Avoid creating another property inside a custom event class unless it is absolutely necessary. In this example, a bonus method is added on any random occassion once the event is dispatched.

package Prezire.Mobiles.Games.HiddenObjectGames.Events{
	import flash.events.Event;
	public class ItemEvent extends Event{
		public static FOUND:String = "onFound";
		private var iBonus:int;
		public function ItemEvent(type:String, 
						bubbles:Boolean, 
						cancelable:Boolean = false){
			super(type, bubbles, cancelable);
		}
		public final function set bonus(value:int):void{
			this.iBonus = value;
		}
		public final function get bonus():int{
			return this.iBonus;
		}
	}
}

Refer to ie.bonus when adding a bonus value during dispatching.

* EXTRACTED MATERIAL:
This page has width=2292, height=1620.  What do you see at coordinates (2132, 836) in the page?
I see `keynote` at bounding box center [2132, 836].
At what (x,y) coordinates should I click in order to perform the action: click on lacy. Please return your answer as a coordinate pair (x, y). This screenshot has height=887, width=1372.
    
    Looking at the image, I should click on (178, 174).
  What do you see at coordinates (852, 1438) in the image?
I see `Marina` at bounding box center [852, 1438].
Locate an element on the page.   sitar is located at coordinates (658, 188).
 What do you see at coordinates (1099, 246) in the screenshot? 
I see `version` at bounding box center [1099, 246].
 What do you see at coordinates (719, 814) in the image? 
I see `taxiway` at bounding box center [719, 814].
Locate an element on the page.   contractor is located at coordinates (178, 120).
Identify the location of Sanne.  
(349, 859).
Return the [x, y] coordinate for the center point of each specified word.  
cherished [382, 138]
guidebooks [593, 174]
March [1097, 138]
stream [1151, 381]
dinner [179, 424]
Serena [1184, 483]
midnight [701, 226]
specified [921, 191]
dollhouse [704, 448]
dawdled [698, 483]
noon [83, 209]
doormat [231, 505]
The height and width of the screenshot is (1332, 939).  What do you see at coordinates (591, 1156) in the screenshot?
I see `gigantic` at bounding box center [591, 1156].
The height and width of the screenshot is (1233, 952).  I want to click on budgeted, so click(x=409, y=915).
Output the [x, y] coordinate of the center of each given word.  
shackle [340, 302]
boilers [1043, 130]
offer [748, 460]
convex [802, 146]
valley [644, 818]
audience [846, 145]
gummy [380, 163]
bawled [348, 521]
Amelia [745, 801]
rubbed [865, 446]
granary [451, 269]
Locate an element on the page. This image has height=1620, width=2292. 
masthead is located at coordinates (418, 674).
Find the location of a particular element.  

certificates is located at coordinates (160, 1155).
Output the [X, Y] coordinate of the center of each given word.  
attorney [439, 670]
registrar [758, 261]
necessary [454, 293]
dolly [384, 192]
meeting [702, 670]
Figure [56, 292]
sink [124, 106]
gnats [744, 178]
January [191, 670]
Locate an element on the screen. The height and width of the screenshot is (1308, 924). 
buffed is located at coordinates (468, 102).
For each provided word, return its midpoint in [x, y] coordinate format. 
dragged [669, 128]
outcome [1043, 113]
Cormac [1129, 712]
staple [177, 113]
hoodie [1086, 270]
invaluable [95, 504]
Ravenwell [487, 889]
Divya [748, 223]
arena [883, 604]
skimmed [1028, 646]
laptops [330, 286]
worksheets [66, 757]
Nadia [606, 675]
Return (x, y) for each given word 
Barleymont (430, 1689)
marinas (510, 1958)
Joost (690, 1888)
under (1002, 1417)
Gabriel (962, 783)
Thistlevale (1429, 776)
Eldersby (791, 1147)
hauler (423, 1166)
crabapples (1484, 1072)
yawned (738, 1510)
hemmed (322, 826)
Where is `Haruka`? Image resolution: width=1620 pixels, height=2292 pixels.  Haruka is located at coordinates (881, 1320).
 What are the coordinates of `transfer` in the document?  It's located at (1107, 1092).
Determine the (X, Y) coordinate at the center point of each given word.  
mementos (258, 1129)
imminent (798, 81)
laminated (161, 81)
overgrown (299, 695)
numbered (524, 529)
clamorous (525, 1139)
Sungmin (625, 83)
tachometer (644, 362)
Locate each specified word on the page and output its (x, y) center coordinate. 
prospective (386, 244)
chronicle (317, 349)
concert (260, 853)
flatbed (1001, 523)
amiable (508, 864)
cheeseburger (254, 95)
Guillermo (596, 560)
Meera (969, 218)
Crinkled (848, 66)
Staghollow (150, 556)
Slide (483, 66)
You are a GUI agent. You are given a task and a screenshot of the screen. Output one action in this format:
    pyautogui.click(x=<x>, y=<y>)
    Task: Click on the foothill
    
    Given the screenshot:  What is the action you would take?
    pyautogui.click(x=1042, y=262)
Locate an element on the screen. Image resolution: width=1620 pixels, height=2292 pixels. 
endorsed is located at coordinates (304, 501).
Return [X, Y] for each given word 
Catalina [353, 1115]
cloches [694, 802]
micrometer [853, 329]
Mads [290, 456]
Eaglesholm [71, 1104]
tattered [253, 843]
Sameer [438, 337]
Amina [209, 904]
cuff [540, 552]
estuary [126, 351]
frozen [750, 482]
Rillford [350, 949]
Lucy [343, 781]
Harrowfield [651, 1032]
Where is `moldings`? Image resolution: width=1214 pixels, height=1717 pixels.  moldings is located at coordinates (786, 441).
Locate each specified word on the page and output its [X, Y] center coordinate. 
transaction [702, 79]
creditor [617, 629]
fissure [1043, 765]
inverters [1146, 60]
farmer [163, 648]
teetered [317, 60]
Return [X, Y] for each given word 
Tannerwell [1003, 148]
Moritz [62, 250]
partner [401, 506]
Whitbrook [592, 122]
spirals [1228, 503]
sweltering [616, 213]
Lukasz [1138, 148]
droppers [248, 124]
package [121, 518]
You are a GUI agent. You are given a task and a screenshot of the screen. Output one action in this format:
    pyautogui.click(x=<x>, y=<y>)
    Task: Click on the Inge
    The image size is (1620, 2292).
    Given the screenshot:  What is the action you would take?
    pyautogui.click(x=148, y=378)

* WHAT IS NEEDED: Decide whether each statement agrees with the custom event excerpt, answering yes or no and quoting the deciding words: (a) The excerpt encourages adding extra properties to a custom event class whenever convenient. (b) The ItemEvent class extends Event. (c) The iBonus variable is declared public.

* SOLUTION FOR THIS PROBLEM:
(a) No: "Avoid creating another property inside a custom event class unless it is absolutely necessary."
(b) Yes: "public class ItemEvent extends Event"
(c) No: "private var iBonus:int;"